Comparison of bulk and microfluidics methods for the formulation of poly-lactic-co-glycolic acid (PLGA) nanoparticles modified with cell-penetrating peptides of different architectures.

The efficient and reproducible production of nanoparticles using bulk nanoprecipitation methods is still challenging because of low batch to batch reproducibility. Here, we optimize a bulk nanoprecipitation method using design of experiments and translate to a microfluidic device to formulate surface-modified poly-lactic-co-glycolic (PLGA) nanoparticles. Cell-penetrating peptides (CPPs) with a short, long linear or branched architecture were used for the surface modification of PLGA nanoparticles. The microfluidics method was more time efficient than the bulk nanoprecipitation method and allowed the formulation of uniform PLGA nanoparticles with a size of 150 nm, a polydispersity index below 0.150 and with better reproducibility in comparison to the bulk nanoprecipitation method. After surface modification the size of CPP-tagged PLGA nanoparticles increased to 160-180 nm and the surface charge of the CPP-tagged PLGA nanoparticles varied between -24 mV and +3 mV, depending on the architecture and concentration of the conjugated CPP. Covalent attachment of CPPs to the PLGA polymer was confirmed with FTIR by identifying the formation of an amide bond. The conjugation efficiency of CPPs to the polymeric PLGA nanoparticles was between 32 and 80%. The development and design of reproducible nanoformulations with tuneable surface properties is crucial to understand interactions at the nano-bio interface.

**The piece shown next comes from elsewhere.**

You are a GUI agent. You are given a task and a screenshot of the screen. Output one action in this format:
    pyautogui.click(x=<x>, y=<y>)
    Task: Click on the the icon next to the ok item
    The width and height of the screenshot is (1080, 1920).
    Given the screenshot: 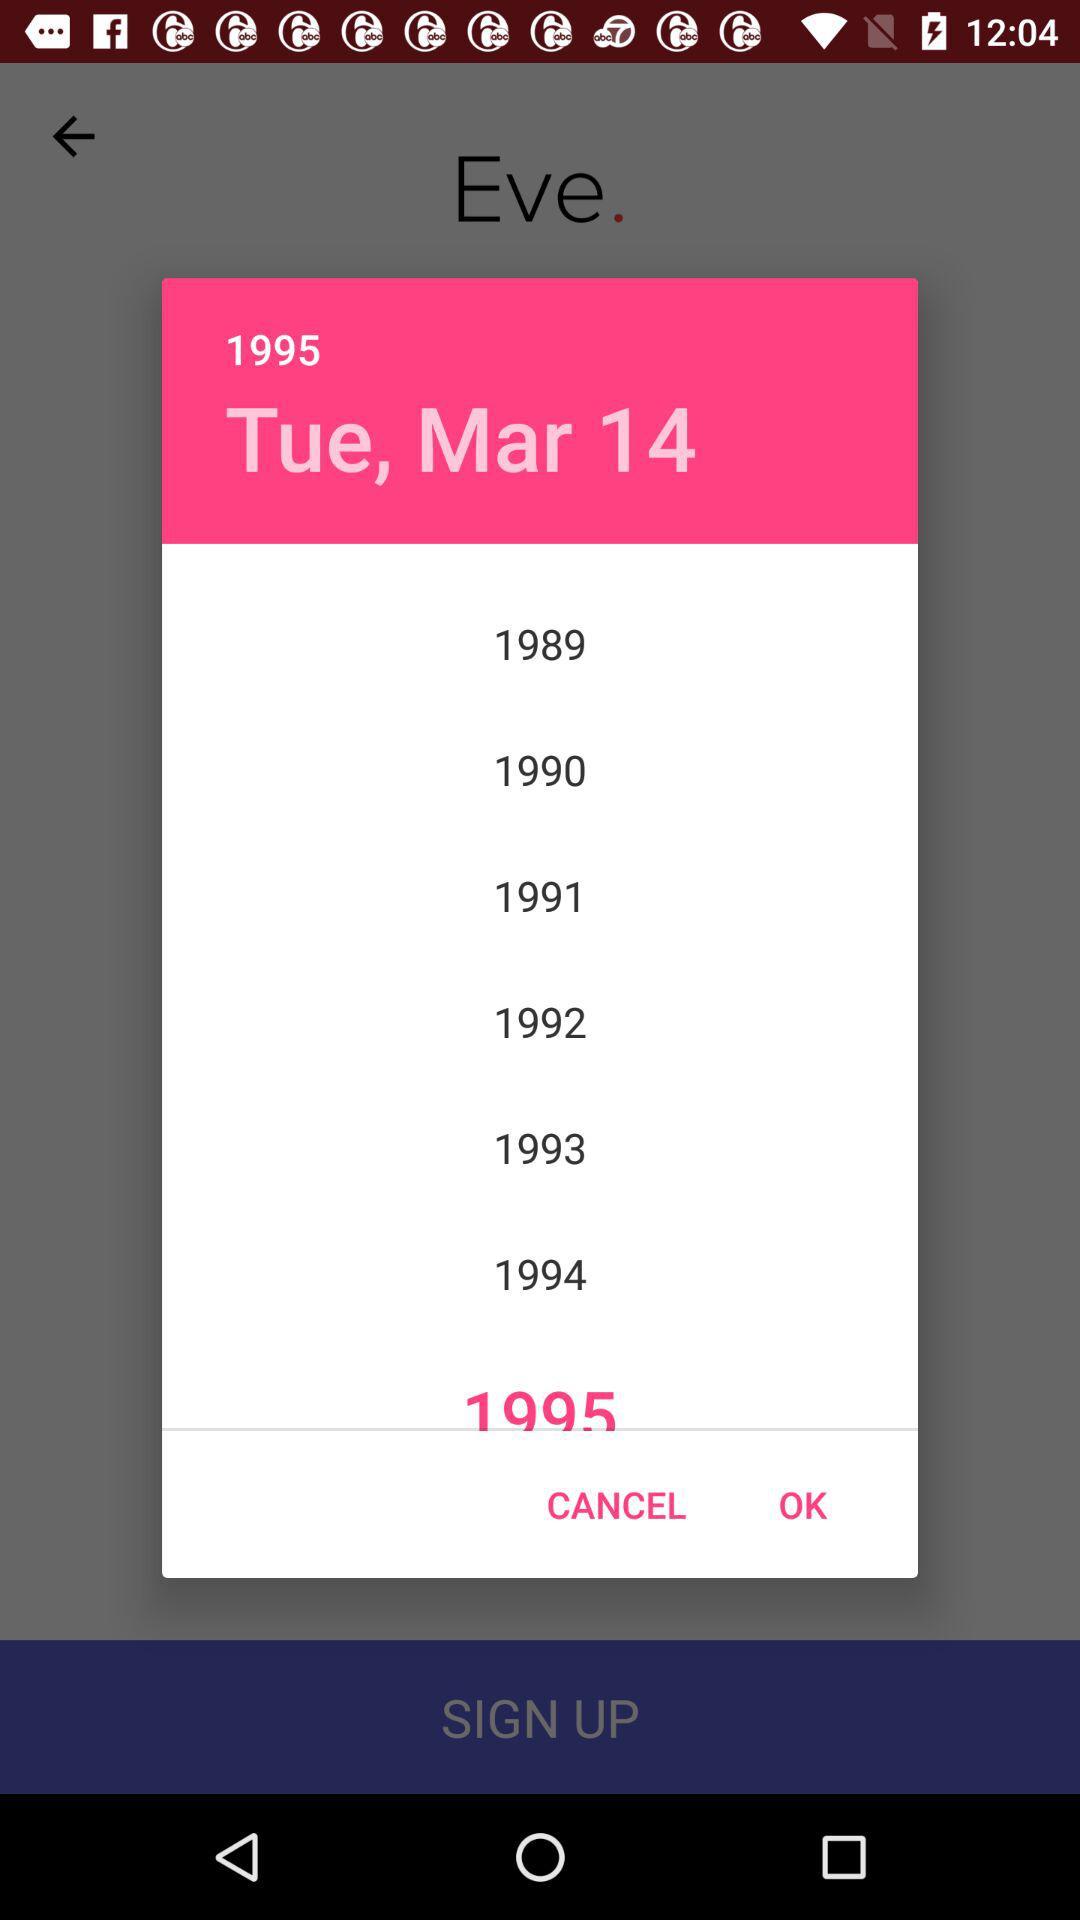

The distribution of cell-penetrating peptides on polymeric nanoparticles prepared using microfluidics and elucidated with small angle X-ray scattering.

HYPOTHESIS: The distribution of three cell-penetrating peptides (CPPs) with different architectures (short, long linear and branched) on poly(lactic-co-glycolic) acid (PLGA) nanoparticles depends on the conjugation approach. Here, we explore the utilization of a zero-length crosslinking reaction for the covalent attachment of CPPs to PLGA nanoparticles and the translation of the reaction into a microfluidic platform. EXPERIMENTS: A microfluidic device with a staggered herringbone mixer was used for the formulation of CPP-tagged PLGA nanoparticles. CPP-tagged PLGA nanoparticles were labeled with gold nanoparticles (AuNPs) and transmission electron microscopy (TEM) and small angle X-ray scattering (SAXS) were used to elucidate the distribution of CPPs. FINDINGS: The SAXS scattering profiles for the CPP-tagged PLGA nanoparticles prepared with the in situ microfluidics conjugation approach indicated a distribution of the Au-labeled CPPs throughout the PLGA nanoparticles. For the post-microfluidics conjugation approach, the SAXS scattering profiles did not show the feature of the Au-labeled CPPs distributed throughout the PLGA nanoparticles and an arrangement of the Au-labeled CPP on the surface was support by TEM micrographs. The distribution of the CPPs was highly dependent on the conjugation approach and was not influenced by the architecture of the CPPs. The results provided insight for the rational design of CPP-tagged PLGA nanoparticles using microfluidics.